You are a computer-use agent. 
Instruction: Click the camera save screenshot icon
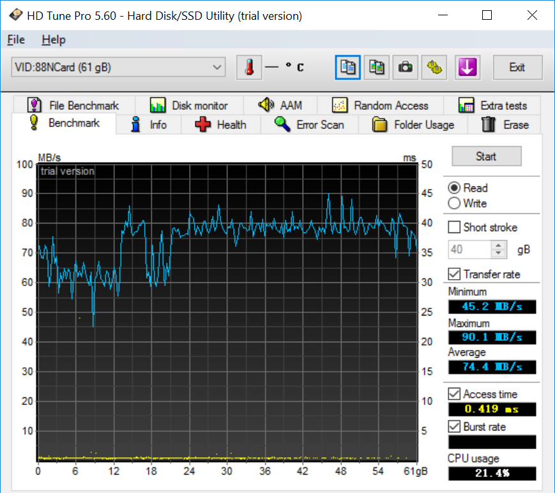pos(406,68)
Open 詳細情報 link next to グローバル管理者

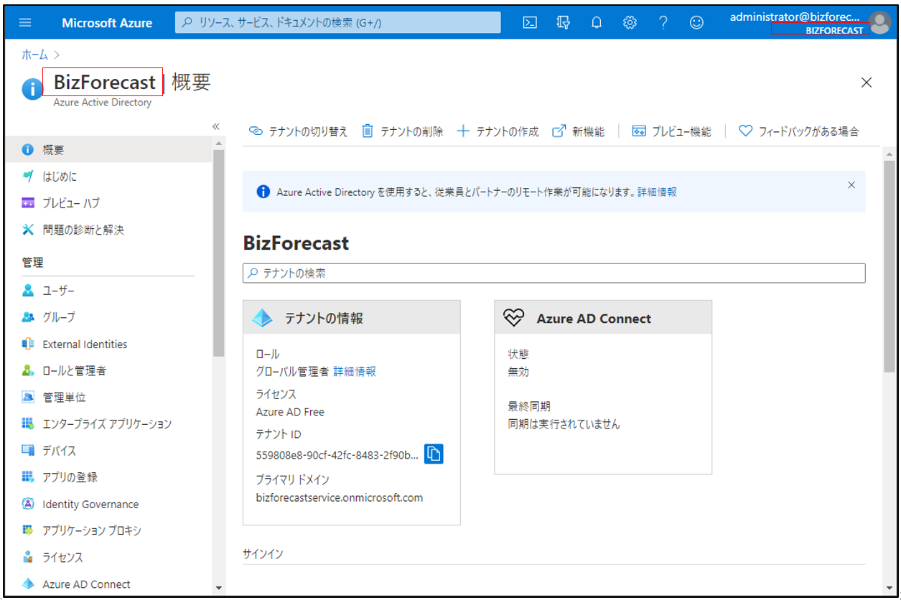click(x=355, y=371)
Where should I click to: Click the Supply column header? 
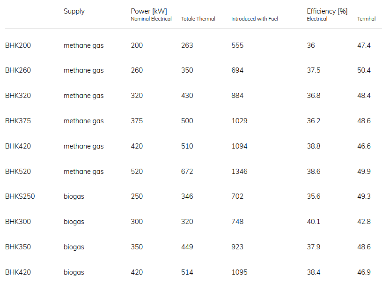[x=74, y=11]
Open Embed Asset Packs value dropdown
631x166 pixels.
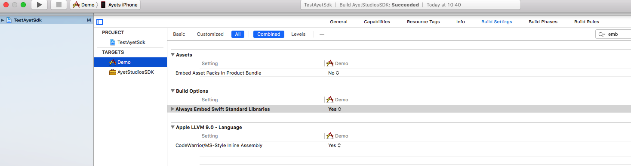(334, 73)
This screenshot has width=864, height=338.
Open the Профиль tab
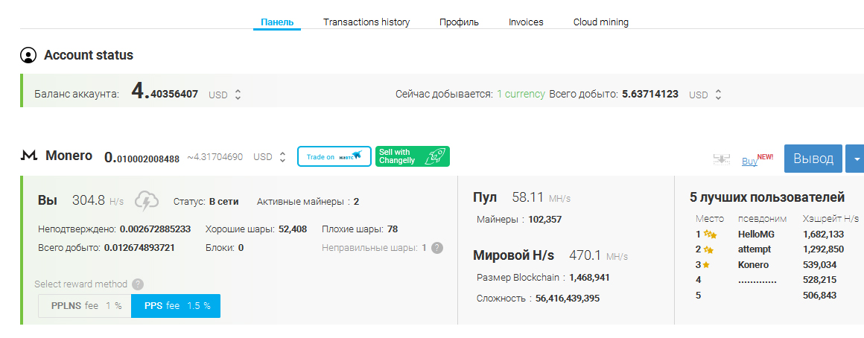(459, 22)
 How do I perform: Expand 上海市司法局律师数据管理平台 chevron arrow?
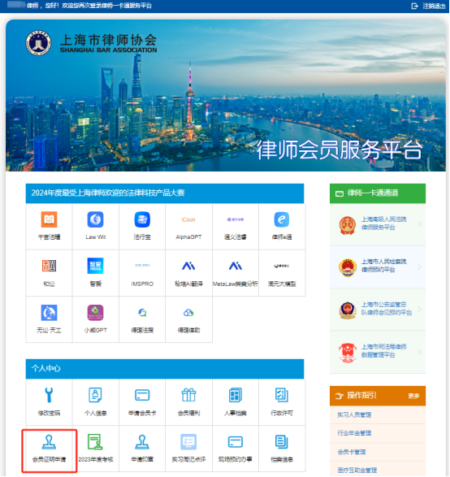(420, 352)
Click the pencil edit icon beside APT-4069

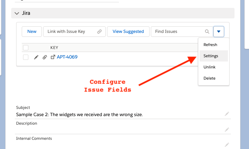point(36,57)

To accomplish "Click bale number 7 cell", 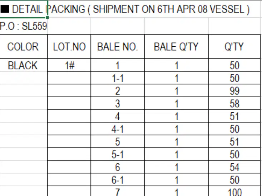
—————
Brief »
Return an exact transcription of the material, with its pictures left out.

Answer to this problem »
You are a computer-use agent. 
Instruction: Click the camera save screenshot icon
pos(406,68)
Open 詳細情報 link next to グローバル管理者

click(x=355, y=371)
Where should I click to: Click the Supply column header? 
[x=74, y=11]
Open Embed Asset Packs value dropdown
631x166 pixels.
(334, 73)
This screenshot has width=864, height=338.
Open the Профиль tab
(459, 22)
 How do I perform: Expand 上海市司法局律师数据管理平台 chevron arrow?
(420, 352)
Click the pencil edit icon beside APT-4069

point(36,57)

To accomplish "Click bale number 7 cell", 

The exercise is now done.